Acórdão nº 970/14.1TBCLD.C1 de Court of Appeal of Coimbra (Portugal), 15 de Novembro de 2016
Magistrado Responsável | LUIS CRAVO |
Data da Resolução | 15 de Novembro de 2016 |
Emissor | Court of Appeal of Coimbra (Portugal) |
Acordam na 2ª Secção Cível do Tribunal da Relação de Coimbra[1] * 1 – RELATÓRIO “CAIXA DE CRÉDITO AGRÍCOLA MÚTUO DE (…) C.R.L.
”, pessoa coletiva nº (...) , com sede na (...) Caldas da Rainha, intentou a presente ação declarativa que corre termos sob a forma de processo comum contra: 1ºs. réus – A (…) e M (…), residentes na Rua (...) Caldas da Rainha; 2ª ré- “D (…)UNIPESSOAL, LDA.
”, pessoa coletiva nº (...) , com sede na (...) , freguesia de Caldas da Rainha – (...) , (...) ; 3º réu- Z (…), solteiro, maior, residente em (...) Mihail kogalniceanu N (...) .

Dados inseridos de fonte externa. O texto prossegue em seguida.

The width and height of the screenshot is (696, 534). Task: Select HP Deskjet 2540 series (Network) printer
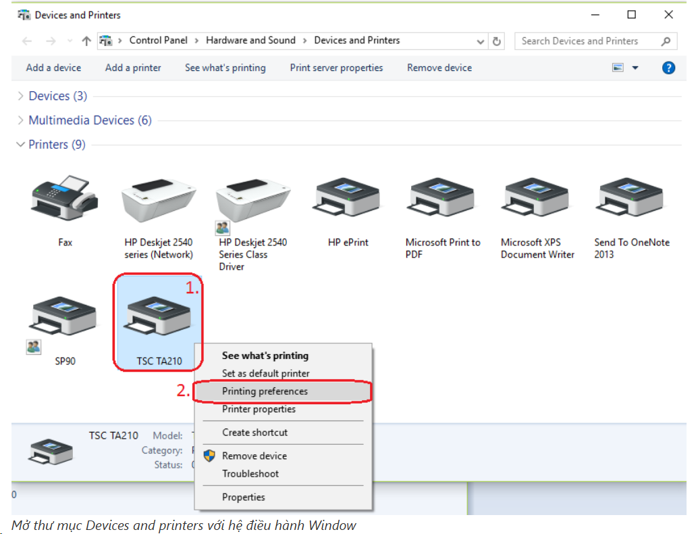point(158,201)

Pediu que a presente ação seja julgada procedente, por provada, e, em consequência: a) «Ser julgada procedente, por provada, a impugnação da doação do prédio supra descrito no art.º 32; b) Ser julgada procedente, por provada, a impugnação da constituição de hipoteca sobre o prédio supra descrito no art.º 32 e em consequência c) Ser a 2ª Ré e o 3º Réu condenados a não se oporem a que a A. execute no património da obrigada à restituição do prédio supra descrito no art. 32 objecto da aludida impugnação, na medida necessária à satisfação dos créditos da A. sobre os 1.ºs Réus, praticando os actos de conservação de garantia patrimonial autorizados por lei; d) Quando assim não se entenda, então, deve declarar-se a nulidade da doação do prédio supra descrito no art.º 32 efectuada pelos 1.ºs Réus a favor da 2ª Ré porque simulada, nos termos do art. 240º do C.Civil; e) E a nulidade da constituição de hipoteca do prédio supra descrito no art.º 32 efectuada pela 2ª Ré a favor a favor do 3.º Réu porque simulada, nos termos do art. Art.º 240 do C.Civil, devendo, em consequência; f) Ser ordenado o cancelamento do registo do direito de propriedade efectuado a favor da 2ª Ré quanto ao prédio supra descrito no art.º 32 pela Ap. 3183 de 2011/10/19. g) Ser ordenado o cancelamento do registo do direito de hipoteca efectuado a favor do 3º Réu quanto ao prédio supra descritos no art.º 32 pela Ap. 3815 de 2012/02/24.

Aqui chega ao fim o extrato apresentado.